The Haskell Core language is based on a fundamental concept known as Lambda Calculus, which is an universal model of computation that can be used to simulate any Turing machine. This model is so powerful that it has been added to most, if not, all programming languages, and by using Haskell, you get to use this power from the ground up.


I am rooting for a better language than Haskell. For example, I hope that Verse will deliver on its promise of a distributed transactional memory on top of an epic game engine, that sounds fantastic to me. But until then, Haskell remains my go-to language because it strikes a nice balance between usability, ranging from type level web DSL to hardware description language, and a magnificent syntax and core foundation.

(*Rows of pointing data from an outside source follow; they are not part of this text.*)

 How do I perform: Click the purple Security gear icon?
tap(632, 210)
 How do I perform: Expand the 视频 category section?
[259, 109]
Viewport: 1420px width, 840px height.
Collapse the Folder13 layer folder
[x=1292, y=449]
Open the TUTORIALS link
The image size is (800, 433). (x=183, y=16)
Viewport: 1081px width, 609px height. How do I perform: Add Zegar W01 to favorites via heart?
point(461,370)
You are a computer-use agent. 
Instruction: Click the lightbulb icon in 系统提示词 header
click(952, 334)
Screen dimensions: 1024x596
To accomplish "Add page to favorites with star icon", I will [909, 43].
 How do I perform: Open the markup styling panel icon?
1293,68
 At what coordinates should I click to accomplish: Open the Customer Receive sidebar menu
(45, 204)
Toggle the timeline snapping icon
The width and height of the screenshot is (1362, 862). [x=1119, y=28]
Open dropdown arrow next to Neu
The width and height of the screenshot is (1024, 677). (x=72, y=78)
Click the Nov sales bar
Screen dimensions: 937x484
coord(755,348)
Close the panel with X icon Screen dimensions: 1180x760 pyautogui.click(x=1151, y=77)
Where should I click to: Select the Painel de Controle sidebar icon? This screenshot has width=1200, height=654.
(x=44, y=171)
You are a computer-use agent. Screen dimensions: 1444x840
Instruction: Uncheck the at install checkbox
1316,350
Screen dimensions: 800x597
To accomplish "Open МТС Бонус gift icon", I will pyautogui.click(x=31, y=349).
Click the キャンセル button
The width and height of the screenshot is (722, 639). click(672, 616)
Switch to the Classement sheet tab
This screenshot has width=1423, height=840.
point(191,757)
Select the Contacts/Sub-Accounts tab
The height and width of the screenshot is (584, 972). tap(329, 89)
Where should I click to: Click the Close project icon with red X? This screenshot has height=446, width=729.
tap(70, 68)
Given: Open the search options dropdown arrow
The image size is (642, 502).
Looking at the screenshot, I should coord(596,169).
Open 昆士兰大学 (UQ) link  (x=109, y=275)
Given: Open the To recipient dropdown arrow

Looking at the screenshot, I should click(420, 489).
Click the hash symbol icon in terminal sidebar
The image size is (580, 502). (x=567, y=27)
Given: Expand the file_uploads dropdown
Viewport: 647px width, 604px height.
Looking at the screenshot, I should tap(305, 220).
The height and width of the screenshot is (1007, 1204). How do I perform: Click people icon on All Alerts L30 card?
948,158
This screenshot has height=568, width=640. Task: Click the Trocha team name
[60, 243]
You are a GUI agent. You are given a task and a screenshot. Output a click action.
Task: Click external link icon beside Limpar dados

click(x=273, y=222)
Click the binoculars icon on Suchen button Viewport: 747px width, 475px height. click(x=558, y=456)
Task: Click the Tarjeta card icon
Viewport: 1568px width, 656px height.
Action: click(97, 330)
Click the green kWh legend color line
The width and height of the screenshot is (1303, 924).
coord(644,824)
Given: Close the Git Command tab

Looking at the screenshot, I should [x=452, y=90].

Of course there are many reasons to avoid Haskell, to name a few:

  • The learning curve appears to be never ending,
  • Runtime exceptions are difficult to debug,
  • There are competing solutions for common problems without an established winner. For example, you can use cabal or stack, tasty or hspec, quickcheck or hedgehog, streaming or conduit, attoparsec or megaparsec, beam or opaleye, aeson or hermes-json, fourmolu or ormolu, blaze or lucid, mtl or effectful, lens or optics, rio or relude, … This can be paralyzing.

There are also numerous rough edges and paper cuts you have to deal with when using Haskell, but I don’t think these nearly outweigh the pleasure of using the language.

The lesson “e” is at position 1 because the parent section reset the counter.
I believe only 7 of the GHC.Core.Expr constructors are really necessary, tick and coercions were only added later to improve the performance.